E. DR GÉRARD JUGIE, DIRECTEUR DE L'IPEV
Mesdames et Messieurs, les circonstances me conduisent à me replacer au coeur de mon métier puisque je dois adapter mes propos au laps de temps qui me reste imparti en essayant toutefois de répondre à quelques questions fondamentales, et en séparant nettement notre positionnement par rapport aux deux précédents discours politiques qui ont bien positionné les difficultés devant lesquelles nous nous trouvons sur le sujet arctique. Au niveau purement des organisations scientifiques, je pense qu'il est nécessaire d'aller de l'avant et de définir une stratégie.

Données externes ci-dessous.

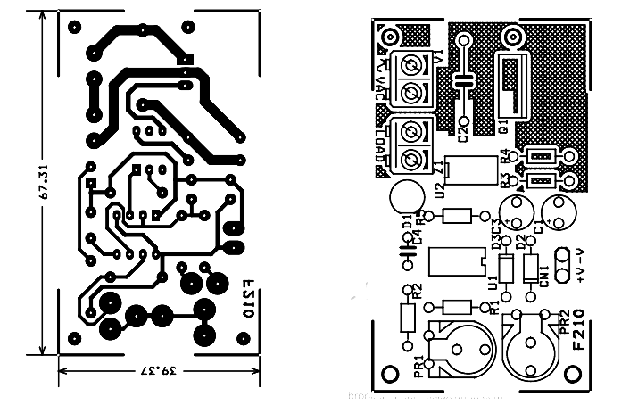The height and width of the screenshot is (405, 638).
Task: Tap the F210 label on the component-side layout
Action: click(x=579, y=340)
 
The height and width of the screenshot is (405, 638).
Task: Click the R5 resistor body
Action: click(x=457, y=215)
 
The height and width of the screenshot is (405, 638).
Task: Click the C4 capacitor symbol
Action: click(x=406, y=257)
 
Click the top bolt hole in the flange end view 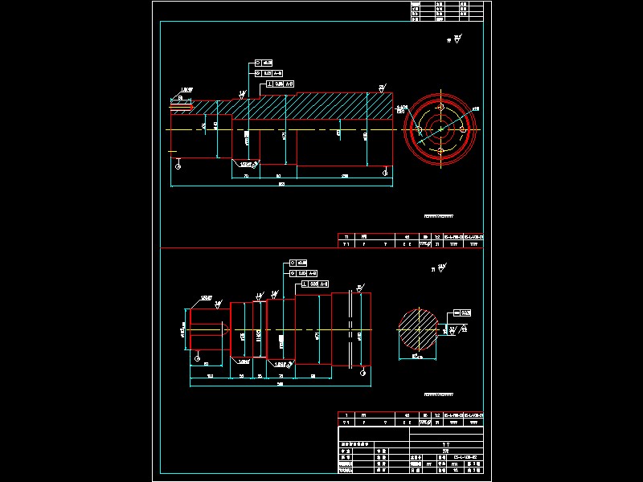[x=441, y=107]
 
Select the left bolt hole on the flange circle [x=419, y=129]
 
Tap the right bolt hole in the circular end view [x=464, y=129]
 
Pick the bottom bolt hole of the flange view [x=441, y=151]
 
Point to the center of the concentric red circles [x=441, y=129]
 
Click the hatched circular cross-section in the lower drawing [x=419, y=328]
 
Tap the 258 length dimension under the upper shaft [x=345, y=175]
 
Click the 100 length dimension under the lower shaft [x=210, y=376]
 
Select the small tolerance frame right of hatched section [x=462, y=312]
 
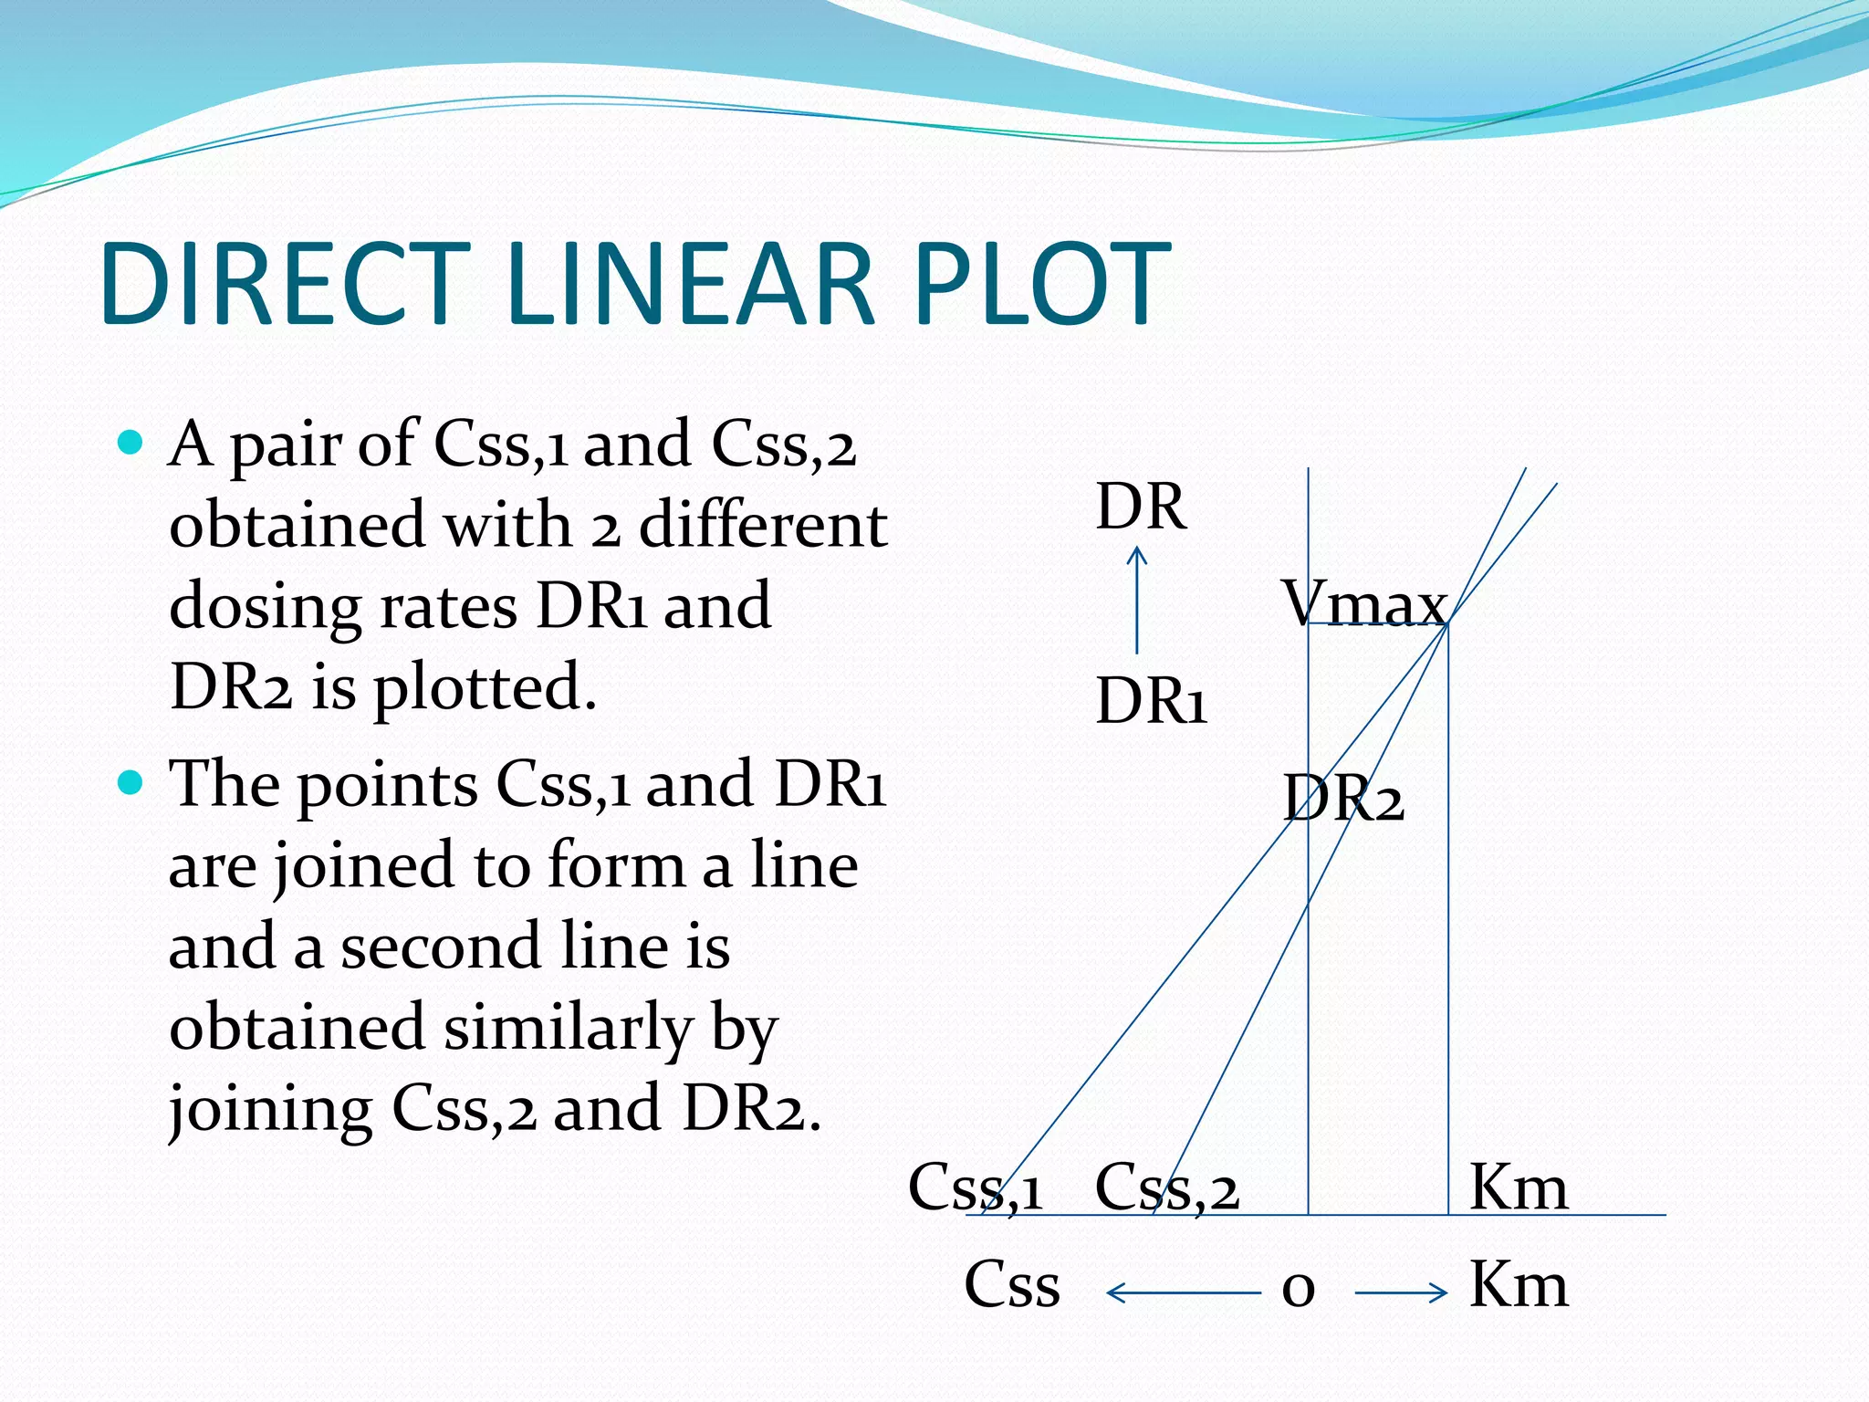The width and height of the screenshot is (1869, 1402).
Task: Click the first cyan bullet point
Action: click(131, 444)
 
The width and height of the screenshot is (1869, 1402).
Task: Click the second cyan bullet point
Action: click(131, 783)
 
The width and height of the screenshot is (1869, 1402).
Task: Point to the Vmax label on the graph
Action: click(1364, 603)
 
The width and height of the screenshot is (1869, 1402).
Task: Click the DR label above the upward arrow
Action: click(1141, 507)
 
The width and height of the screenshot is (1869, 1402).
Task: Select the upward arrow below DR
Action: click(1136, 599)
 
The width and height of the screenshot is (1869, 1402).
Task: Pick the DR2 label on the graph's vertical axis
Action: click(1342, 799)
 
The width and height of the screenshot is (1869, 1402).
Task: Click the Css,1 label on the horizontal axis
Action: click(975, 1188)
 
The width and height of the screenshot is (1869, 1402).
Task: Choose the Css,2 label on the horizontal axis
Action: click(1166, 1188)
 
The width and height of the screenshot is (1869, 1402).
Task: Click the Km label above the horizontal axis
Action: click(1518, 1188)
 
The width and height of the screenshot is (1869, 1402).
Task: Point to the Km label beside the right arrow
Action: click(1518, 1285)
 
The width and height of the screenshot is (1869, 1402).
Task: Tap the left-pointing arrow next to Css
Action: click(1182, 1292)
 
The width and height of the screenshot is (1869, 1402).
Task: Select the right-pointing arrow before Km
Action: click(1401, 1292)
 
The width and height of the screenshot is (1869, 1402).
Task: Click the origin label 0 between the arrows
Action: click(1298, 1288)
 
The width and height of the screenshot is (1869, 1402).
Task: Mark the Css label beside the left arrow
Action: click(1012, 1285)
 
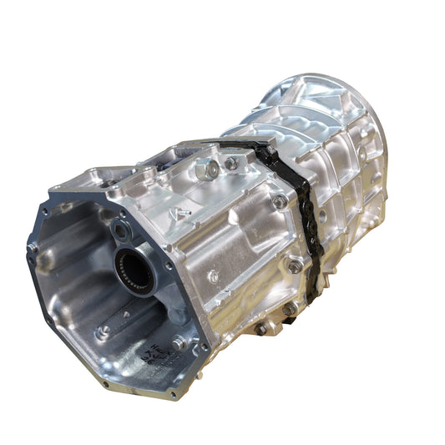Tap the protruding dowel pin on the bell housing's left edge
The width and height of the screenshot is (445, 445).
32,249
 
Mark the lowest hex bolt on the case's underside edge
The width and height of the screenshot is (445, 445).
261,330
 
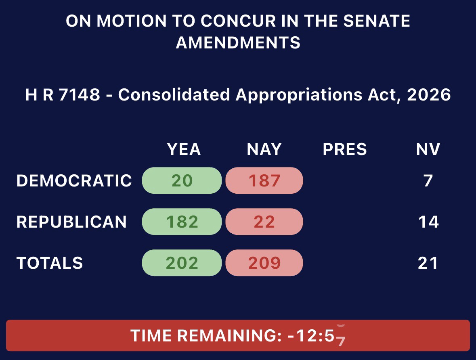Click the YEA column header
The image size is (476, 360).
184,149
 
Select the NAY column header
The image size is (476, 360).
264,149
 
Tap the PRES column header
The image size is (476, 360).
344,149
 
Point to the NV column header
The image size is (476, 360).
428,149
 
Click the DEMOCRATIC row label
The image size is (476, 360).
74,181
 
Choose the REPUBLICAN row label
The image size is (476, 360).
71,222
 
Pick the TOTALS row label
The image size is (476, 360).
50,263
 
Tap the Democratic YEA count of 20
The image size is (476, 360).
182,181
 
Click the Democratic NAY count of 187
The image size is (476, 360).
264,181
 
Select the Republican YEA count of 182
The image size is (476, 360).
182,222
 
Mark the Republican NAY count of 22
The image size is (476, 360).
264,222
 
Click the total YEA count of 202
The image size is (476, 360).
182,263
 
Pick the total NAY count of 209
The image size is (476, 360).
264,263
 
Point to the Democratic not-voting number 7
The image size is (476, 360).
428,181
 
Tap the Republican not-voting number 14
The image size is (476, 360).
428,222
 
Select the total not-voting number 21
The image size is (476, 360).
428,263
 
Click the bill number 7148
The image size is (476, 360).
79,94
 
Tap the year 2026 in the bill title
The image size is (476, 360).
429,94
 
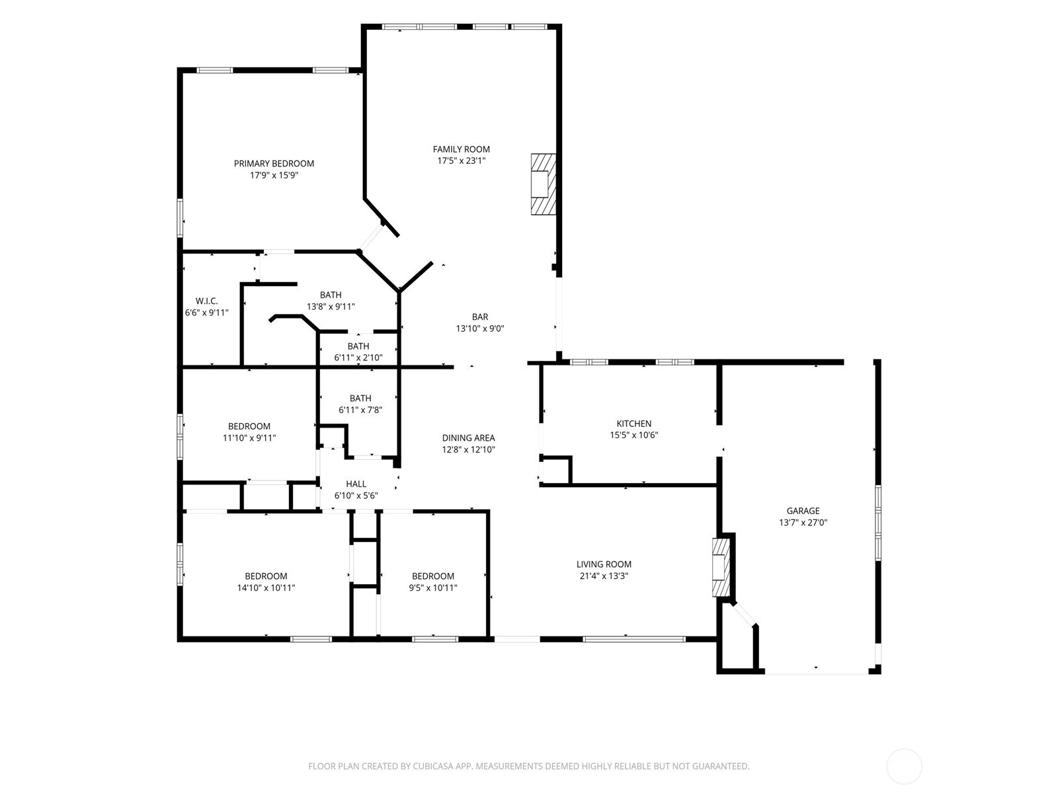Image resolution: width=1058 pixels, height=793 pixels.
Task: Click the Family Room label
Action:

J'ai quelques scrupules à vous rappeler quelques grandes notions eu égard aux différentes interventions que nous avons écoutées. En fait, j'enfoncerai le clou en disant que pôle Nord, pôle Sud, sont véritablement deux mondes que tout oppose. Un océan versus un continent ; un espace possessionné, j'ai presque envie de dire un espace passionné, versus un espace international ; et surtout des habitants permanents versus des habitants temporaires. L'Antarctique, comme l'a bien rappelé notre collègue Karl Erb, compte 14 millions de kilomètres carrés. Les hautes latitudes Sud comportent 44 stations scientifiques, dont 3 à l'intérieur du continent avec en particulier les deux stations très modernes dont a parlé Karl Erb, la station américaine du pôle Sud géographique et notre station Concordia sur le plateau antarctique. En ce moment, les températures moyennes y sont de l'ordre de -65° C, elles peuvent y descendent jusqu'à -80°C.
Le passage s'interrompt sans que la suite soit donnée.